Resourceful at Any Size: A Predictive Methodology Using Linguistic Corpus Metrics for Multi-Source Training in Neural Dependency Parsing

Gokcen, Ajda

Resourceful at Any Size: A Predictive Methodology Using Linguistic Corpus Metrics for Multi-Source Training in Neural Dependency Parsing

Files

Gokcen_washington_0250E_23778.pdf (1.19 MB)

Date

2022-01-26

relationships.isAuthorOf

Gokcen, Ajda

Abstract

Multilingual modeling comes up in natural language processing at any scale. High-resource language corpora train high-performing models, and can be combined with other language corpora of all sizes to make better models for low-resource languages. Projects like Universal Dependencies even make it possible to train highly multilingual models from standardized morphosyntactic labels. Multilingual (or, more generally, multi-source) training does not consistently improve modeling performance, however. With an abundance of language resources comes a difficult design choice: which corpora will train better together rather than separately? More specifically, when is it worthwhile to supplement (i.e., concatenate) one corpus with another during training, rather than training on the first corpus alone? Approaches to selecting and evaluating candidate combinations tend toward two extremes: ad hoc or exhaustive.

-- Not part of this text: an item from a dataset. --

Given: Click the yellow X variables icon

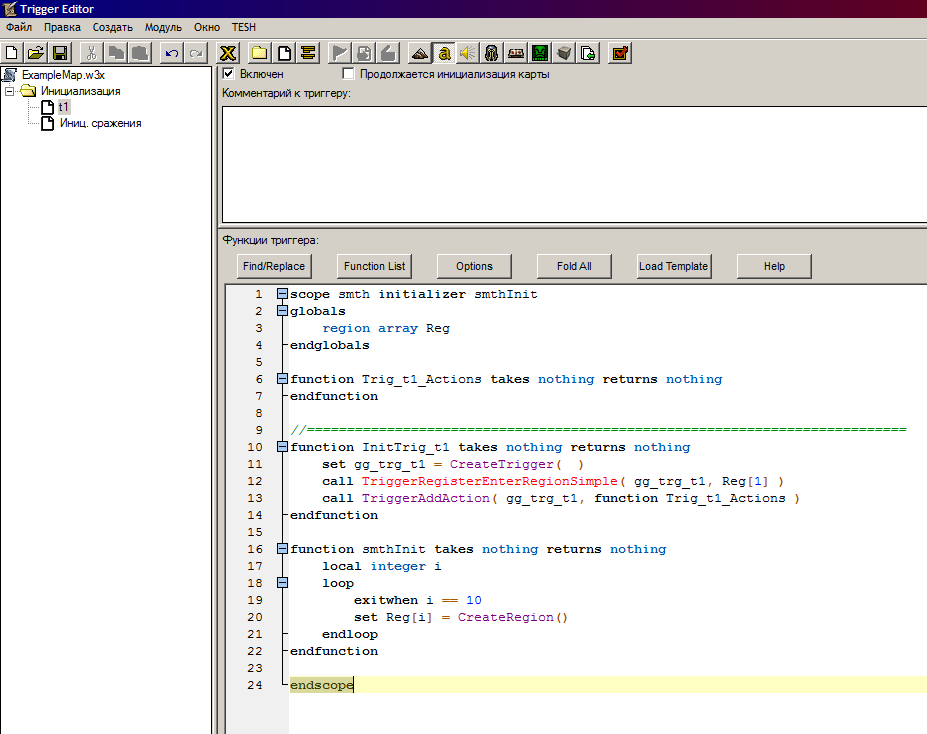Looking at the screenshot, I should [x=228, y=53].
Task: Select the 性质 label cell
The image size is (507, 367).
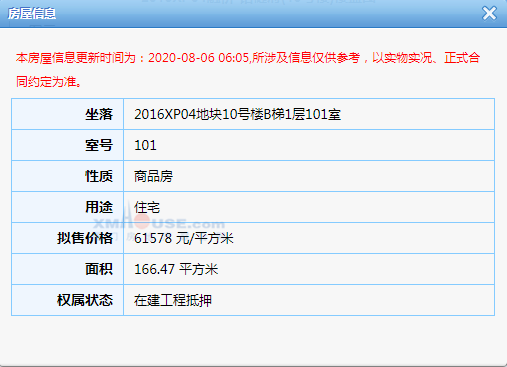Action: tap(68, 176)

In this work, I put forth an alternative, predictive methodology for outcomes of concatenative training in dependency parsing. I leverage treebanks from the Universal Dependencies framework to assess the utility of linguistic corpus metrics in multi-source modeling. This approach is both robust and practical, using computationally simple metrics that expand upon intuitions of linguistic similarity, and making it possible to reasonably predict which conditions will yield significant improvement for a target corpus. Although the results are specific to a particular family of models and the task of dependency parsing, the approach holds promise for any number of natural language processing applications.